─── SUPPLIED INFORMATION ───
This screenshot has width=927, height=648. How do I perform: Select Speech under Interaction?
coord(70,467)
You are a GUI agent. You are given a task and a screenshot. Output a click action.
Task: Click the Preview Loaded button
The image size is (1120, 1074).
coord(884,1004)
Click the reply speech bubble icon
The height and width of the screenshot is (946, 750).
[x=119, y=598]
───
Give back all of the entries above, unchanged in every word.

:: RESULT OF THIS EXERCISE ::
This screenshot has width=927, height=648. How do I perform: Select Speech under Interaction?
coord(70,467)
You are a GUI agent. You are given a task and a screenshot. Output a click action.
Task: Click the Preview Loaded button
The image size is (1120, 1074).
coord(884,1004)
Click the reply speech bubble icon
The height and width of the screenshot is (946, 750).
[x=119, y=598]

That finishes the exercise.